=== TASK TO CARRY OUT ===
Retype the entries. Match them exactly.

Extracted records:
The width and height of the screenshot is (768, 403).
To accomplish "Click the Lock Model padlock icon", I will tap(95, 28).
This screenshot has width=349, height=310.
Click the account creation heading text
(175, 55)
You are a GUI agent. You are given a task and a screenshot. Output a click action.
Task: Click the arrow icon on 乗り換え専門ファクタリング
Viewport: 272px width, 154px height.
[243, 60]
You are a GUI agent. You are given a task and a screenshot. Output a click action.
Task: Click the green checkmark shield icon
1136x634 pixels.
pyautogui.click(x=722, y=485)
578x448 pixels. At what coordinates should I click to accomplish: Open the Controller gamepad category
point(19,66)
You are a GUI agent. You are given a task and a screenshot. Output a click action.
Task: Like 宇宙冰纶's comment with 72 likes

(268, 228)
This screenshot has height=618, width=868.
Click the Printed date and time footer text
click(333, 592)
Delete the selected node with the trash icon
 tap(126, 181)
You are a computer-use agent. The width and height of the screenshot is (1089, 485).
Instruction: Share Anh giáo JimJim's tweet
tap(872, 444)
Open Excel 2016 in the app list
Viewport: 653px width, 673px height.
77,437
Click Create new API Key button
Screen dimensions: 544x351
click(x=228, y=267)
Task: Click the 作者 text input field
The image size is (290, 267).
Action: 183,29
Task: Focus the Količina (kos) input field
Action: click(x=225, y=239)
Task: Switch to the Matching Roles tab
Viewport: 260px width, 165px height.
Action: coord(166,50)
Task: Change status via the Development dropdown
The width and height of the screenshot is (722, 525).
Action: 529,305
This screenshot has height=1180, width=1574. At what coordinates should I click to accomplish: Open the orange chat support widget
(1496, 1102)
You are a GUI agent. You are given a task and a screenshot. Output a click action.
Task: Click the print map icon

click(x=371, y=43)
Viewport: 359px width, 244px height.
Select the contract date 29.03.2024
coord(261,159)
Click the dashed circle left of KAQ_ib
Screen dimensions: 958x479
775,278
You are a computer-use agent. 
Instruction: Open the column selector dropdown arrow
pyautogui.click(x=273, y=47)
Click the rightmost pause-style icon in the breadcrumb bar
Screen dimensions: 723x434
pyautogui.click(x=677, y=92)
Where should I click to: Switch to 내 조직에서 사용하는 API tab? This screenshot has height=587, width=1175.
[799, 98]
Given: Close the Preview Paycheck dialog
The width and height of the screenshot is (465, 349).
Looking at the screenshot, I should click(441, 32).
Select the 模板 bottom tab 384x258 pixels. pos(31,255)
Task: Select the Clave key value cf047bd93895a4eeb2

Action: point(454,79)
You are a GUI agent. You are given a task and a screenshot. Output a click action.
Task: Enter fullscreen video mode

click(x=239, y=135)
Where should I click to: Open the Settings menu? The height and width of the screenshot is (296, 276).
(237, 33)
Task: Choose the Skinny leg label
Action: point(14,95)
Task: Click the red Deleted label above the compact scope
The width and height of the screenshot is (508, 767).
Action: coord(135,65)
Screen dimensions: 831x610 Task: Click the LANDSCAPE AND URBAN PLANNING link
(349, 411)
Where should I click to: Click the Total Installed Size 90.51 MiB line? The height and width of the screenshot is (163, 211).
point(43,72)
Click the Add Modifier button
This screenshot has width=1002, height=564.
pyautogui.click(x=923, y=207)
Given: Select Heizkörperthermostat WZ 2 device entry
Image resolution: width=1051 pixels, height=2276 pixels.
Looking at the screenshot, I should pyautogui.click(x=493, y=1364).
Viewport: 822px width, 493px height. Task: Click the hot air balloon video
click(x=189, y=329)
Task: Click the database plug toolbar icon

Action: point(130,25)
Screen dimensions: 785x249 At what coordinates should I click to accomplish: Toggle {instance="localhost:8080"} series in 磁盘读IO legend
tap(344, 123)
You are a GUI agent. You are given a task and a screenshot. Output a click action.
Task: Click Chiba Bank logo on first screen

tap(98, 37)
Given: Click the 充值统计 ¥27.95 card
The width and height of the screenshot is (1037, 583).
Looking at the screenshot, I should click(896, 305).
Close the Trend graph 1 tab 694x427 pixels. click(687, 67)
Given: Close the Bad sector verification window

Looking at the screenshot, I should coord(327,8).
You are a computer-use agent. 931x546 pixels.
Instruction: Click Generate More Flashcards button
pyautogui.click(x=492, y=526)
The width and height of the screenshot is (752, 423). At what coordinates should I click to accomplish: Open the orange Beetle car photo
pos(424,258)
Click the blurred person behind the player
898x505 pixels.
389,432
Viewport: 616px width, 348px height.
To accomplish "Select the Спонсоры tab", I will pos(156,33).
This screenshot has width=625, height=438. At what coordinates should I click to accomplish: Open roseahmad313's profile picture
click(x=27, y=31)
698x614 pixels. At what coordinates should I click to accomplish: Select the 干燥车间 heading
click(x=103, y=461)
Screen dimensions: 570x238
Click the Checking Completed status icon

=== RESPONSE TO THIS EXERCISE ===
The width and height of the screenshot is (768, 403).
To accomplish "Click the Lock Model padlock icon", I will tap(95, 28).
This screenshot has width=349, height=310.
Click the account creation heading text
(175, 55)
You are a GUI agent. You are given a task and a screenshot. Output a click action.
Task: Click the arrow icon on 乗り換え専門ファクタリング
Viewport: 272px width, 154px height.
[243, 60]
You are a GUI agent. You are given a task and a screenshot. Output a click action.
Task: Click the green checkmark shield icon
1136x634 pixels.
pyautogui.click(x=722, y=485)
578x448 pixels. At what coordinates should I click to accomplish: Open the Controller gamepad category
point(19,66)
You are a GUI agent. You are given a task and a screenshot. Output a click action.
Task: Like 宇宙冰纶's comment with 72 likes

(268, 228)
This screenshot has height=618, width=868.
Click the Printed date and time footer text
click(333, 592)
Delete the selected node with the trash icon
 tap(126, 181)
You are a computer-use agent. The width and height of the screenshot is (1089, 485).
Instruction: Share Anh giáo JimJim's tweet
tap(872, 444)
Open Excel 2016 in the app list
Viewport: 653px width, 673px height.
77,437
Click Create new API Key button
Screen dimensions: 544x351
click(x=228, y=267)
Task: Click the 作者 text input field
The image size is (290, 267).
Action: 183,29
Task: Focus the Količina (kos) input field
Action: click(x=225, y=239)
Task: Switch to the Matching Roles tab
Viewport: 260px width, 165px height.
Action: coord(166,50)
Task: Change status via the Development dropdown
The width and height of the screenshot is (722, 525).
Action: 529,305
This screenshot has height=1180, width=1574. At what coordinates should I click to accomplish: Open the orange chat support widget
(1496, 1102)
You are a GUI agent. You are given a task and a screenshot. Output a click action.
Task: Click the print map icon

click(x=371, y=43)
Viewport: 359px width, 244px height.
Select the contract date 29.03.2024
coord(261,159)
Click the dashed circle left of KAQ_ib
Screen dimensions: 958x479
775,278
You are a computer-use agent. 
Instruction: Open the column selector dropdown arrow
pyautogui.click(x=273, y=47)
Click the rightmost pause-style icon in the breadcrumb bar
Screen dimensions: 723x434
pyautogui.click(x=677, y=92)
Where should I click to: Switch to 내 조직에서 사용하는 API tab? This screenshot has height=587, width=1175.
[799, 98]
Given: Close the Preview Paycheck dialog
The width and height of the screenshot is (465, 349).
Looking at the screenshot, I should click(441, 32).
Select the 模板 bottom tab 384x258 pixels. pos(31,255)
Task: Select the Clave key value cf047bd93895a4eeb2

Action: point(454,79)
You are a GUI agent. You are given a task and a screenshot. Output a click action.
Task: Enter fullscreen video mode

click(x=239, y=135)
Where should I click to: Open the Settings menu? The height and width of the screenshot is (296, 276).
(237, 33)
Task: Choose the Skinny leg label
Action: point(14,95)
Task: Click the red Deleted label above the compact scope
The width and height of the screenshot is (508, 767).
Action: coord(135,65)
Screen dimensions: 831x610 Task: Click the LANDSCAPE AND URBAN PLANNING link
(349, 411)
Where should I click to: Click the Total Installed Size 90.51 MiB line? The height and width of the screenshot is (163, 211).
point(43,72)
Click the Add Modifier button
This screenshot has width=1002, height=564.
pyautogui.click(x=923, y=207)
Given: Select Heizkörperthermostat WZ 2 device entry
Image resolution: width=1051 pixels, height=2276 pixels.
Looking at the screenshot, I should pyautogui.click(x=493, y=1364).
Viewport: 822px width, 493px height. Task: Click the hot air balloon video
click(x=189, y=329)
Task: Click the database plug toolbar icon

Action: point(130,25)
Screen dimensions: 785x249 At what coordinates should I click to accomplish: Toggle {instance="localhost:8080"} series in 磁盘读IO legend
tap(344, 123)
You are a GUI agent. You are given a task and a screenshot. Output a click action.
Task: Click Chiba Bank logo on first screen

tap(98, 37)
Given: Click the 充值统计 ¥27.95 card
The width and height of the screenshot is (1037, 583).
Looking at the screenshot, I should click(896, 305).
Close the Trend graph 1 tab 694x427 pixels. click(687, 67)
Given: Close the Bad sector verification window

Looking at the screenshot, I should coord(327,8).
You are a computer-use agent. 931x546 pixels.
Instruction: Click Generate More Flashcards button
pyautogui.click(x=492, y=526)
The width and height of the screenshot is (752, 423). At what coordinates should I click to accomplish: Open the orange Beetle car photo
pos(424,258)
Click the blurred person behind the player
898x505 pixels.
389,432
Viewport: 616px width, 348px height.
To accomplish "Select the Спонсоры tab", I will pos(156,33).
This screenshot has width=625, height=438. At what coordinates should I click to accomplish: Open roseahmad313's profile picture
click(x=27, y=31)
698x614 pixels. At what coordinates should I click to accomplish: Select the 干燥车间 heading
click(x=103, y=461)
Screen dimensions: 570x238
Click the Checking Completed status icon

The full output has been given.